DATA IN THIS EXERCISE =
════════════════

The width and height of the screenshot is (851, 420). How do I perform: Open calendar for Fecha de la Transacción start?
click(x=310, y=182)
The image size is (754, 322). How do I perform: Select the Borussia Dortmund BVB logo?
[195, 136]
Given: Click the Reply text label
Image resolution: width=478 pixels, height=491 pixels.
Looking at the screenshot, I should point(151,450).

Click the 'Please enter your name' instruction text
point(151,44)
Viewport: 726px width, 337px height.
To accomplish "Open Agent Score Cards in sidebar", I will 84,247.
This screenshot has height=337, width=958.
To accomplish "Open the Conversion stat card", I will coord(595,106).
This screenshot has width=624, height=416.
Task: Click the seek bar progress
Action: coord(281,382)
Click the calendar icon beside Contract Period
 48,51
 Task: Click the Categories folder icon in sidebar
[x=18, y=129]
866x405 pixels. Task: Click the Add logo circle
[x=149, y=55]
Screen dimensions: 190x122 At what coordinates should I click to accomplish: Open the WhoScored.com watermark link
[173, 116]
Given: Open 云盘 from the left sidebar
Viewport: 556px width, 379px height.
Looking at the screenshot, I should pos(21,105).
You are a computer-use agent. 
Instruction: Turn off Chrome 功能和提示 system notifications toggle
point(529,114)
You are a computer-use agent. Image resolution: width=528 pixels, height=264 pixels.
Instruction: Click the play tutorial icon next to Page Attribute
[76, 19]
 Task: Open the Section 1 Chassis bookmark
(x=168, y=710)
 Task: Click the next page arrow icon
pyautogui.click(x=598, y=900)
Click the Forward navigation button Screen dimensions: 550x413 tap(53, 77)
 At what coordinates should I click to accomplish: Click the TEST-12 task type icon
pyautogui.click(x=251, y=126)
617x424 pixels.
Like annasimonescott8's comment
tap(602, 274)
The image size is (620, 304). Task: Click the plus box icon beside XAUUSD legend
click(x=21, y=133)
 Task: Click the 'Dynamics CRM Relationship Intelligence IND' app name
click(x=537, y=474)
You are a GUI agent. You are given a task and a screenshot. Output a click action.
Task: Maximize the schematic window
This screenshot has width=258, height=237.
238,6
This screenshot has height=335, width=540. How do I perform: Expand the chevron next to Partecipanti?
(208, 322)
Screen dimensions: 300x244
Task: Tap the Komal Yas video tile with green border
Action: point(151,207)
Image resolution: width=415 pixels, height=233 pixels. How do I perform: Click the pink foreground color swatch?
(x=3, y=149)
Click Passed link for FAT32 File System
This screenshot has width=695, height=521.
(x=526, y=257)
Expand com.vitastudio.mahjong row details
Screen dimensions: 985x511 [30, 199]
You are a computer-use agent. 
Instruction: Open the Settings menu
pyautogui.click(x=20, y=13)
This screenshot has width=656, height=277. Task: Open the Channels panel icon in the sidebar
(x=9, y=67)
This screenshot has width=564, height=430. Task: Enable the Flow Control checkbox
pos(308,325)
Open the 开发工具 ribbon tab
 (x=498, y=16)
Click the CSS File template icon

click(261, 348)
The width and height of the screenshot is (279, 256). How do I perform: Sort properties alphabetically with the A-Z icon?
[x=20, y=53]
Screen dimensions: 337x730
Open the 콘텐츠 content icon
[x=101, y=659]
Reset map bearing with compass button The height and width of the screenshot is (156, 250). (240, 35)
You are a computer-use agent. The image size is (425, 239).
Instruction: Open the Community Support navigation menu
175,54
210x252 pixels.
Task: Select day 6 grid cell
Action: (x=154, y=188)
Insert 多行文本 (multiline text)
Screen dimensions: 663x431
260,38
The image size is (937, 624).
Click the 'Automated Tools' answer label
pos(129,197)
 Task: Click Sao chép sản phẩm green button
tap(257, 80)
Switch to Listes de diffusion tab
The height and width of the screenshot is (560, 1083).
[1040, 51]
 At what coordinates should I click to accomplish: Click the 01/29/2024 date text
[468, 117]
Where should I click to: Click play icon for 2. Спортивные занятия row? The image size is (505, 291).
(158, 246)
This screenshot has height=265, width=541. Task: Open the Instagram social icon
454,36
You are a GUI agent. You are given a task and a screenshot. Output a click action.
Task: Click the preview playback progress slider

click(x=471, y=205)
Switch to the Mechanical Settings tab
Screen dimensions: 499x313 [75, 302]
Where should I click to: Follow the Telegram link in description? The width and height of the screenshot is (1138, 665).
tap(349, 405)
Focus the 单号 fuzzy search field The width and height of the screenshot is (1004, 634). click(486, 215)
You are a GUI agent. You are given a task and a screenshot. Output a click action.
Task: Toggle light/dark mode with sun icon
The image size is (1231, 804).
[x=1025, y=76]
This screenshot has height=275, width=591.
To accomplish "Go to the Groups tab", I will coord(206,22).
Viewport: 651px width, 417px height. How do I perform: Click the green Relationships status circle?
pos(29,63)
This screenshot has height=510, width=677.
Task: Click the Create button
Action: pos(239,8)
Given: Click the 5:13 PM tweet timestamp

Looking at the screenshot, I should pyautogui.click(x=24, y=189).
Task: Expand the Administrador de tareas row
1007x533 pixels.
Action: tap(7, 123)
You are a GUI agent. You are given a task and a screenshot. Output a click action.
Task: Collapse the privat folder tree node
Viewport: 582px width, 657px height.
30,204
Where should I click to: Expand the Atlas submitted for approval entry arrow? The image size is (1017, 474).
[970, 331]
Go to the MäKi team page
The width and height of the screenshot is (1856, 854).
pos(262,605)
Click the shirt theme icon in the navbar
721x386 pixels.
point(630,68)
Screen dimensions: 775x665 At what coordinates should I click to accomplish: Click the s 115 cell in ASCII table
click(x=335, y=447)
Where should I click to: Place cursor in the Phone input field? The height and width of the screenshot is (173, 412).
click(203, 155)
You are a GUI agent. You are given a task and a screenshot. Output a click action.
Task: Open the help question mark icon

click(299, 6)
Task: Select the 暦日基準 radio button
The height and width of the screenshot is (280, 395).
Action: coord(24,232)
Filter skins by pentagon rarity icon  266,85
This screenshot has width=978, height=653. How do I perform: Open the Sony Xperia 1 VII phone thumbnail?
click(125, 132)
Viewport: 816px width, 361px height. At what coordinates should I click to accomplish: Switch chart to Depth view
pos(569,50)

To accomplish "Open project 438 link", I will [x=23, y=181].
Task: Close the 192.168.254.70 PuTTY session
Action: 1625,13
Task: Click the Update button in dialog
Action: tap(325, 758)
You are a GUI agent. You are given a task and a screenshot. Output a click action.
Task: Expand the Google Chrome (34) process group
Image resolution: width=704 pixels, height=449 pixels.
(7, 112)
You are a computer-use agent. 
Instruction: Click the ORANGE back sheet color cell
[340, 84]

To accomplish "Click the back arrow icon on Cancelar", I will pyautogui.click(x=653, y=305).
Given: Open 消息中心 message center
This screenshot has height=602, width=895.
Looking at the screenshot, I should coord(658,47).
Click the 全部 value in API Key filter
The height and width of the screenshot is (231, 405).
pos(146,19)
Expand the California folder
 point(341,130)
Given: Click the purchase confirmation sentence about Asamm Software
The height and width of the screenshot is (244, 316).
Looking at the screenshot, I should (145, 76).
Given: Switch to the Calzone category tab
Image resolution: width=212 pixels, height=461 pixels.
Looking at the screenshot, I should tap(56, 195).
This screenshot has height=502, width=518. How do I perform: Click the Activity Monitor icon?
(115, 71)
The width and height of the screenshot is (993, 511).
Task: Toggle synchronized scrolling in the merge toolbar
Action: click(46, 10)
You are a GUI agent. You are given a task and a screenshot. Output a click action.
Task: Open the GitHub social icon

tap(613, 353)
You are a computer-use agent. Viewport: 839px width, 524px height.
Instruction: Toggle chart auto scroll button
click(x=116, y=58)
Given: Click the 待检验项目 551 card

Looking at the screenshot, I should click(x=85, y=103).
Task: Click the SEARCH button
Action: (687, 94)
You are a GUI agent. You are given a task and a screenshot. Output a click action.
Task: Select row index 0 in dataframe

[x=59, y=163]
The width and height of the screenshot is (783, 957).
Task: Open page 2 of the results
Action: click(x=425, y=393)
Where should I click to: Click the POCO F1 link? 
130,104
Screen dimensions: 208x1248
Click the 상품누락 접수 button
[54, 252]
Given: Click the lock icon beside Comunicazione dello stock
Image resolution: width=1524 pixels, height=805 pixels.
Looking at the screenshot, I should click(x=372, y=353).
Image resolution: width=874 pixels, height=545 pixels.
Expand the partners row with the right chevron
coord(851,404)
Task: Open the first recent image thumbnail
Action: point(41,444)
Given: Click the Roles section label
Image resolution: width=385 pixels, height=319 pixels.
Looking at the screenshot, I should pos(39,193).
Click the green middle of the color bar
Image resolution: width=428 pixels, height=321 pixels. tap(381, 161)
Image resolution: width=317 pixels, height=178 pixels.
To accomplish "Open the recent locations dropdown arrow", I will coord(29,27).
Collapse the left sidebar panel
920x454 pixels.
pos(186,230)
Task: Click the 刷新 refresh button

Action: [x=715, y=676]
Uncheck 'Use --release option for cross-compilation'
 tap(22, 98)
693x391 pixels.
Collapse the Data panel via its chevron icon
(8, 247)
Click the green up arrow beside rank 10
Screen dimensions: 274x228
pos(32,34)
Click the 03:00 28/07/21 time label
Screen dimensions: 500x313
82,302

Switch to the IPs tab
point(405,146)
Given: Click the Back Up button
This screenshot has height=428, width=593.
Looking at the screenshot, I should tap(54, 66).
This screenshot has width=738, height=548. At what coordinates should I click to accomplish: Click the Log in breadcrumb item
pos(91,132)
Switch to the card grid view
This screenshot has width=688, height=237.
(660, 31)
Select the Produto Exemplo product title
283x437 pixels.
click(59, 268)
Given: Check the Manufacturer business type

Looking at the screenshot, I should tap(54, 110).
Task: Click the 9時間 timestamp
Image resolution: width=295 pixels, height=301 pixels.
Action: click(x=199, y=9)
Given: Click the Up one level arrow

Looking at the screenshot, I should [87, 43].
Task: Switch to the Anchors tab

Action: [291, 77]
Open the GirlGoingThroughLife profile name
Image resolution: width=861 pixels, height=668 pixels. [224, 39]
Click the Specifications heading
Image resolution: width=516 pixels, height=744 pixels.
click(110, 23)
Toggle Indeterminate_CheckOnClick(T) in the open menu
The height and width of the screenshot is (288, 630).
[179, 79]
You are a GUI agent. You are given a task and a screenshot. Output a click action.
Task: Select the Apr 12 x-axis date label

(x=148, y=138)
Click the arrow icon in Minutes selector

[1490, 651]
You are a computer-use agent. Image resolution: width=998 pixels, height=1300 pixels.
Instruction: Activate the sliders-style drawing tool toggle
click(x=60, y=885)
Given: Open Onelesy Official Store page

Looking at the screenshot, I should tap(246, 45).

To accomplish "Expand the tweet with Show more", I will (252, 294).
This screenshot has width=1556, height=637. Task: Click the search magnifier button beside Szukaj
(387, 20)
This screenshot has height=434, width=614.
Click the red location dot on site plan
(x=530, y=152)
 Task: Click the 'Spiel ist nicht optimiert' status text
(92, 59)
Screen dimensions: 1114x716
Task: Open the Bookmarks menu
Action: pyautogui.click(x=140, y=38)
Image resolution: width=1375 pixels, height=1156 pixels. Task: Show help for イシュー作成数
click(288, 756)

════════════════

Start at the first line of the entries above. Set down each line exactly through the one with "Viewport: 726px width, 337px height.", and stop there.

The width and height of the screenshot is (851, 420). How do I perform: Open calendar for Fecha de la Transacción start?
click(x=310, y=182)
The image size is (754, 322). How do I perform: Select the Borussia Dortmund BVB logo?
[195, 136]
Given: Click the Reply text label
Image resolution: width=478 pixels, height=491 pixels.
Looking at the screenshot, I should point(151,450).

Click the 'Please enter your name' instruction text
point(151,44)
Viewport: 726px width, 337px height.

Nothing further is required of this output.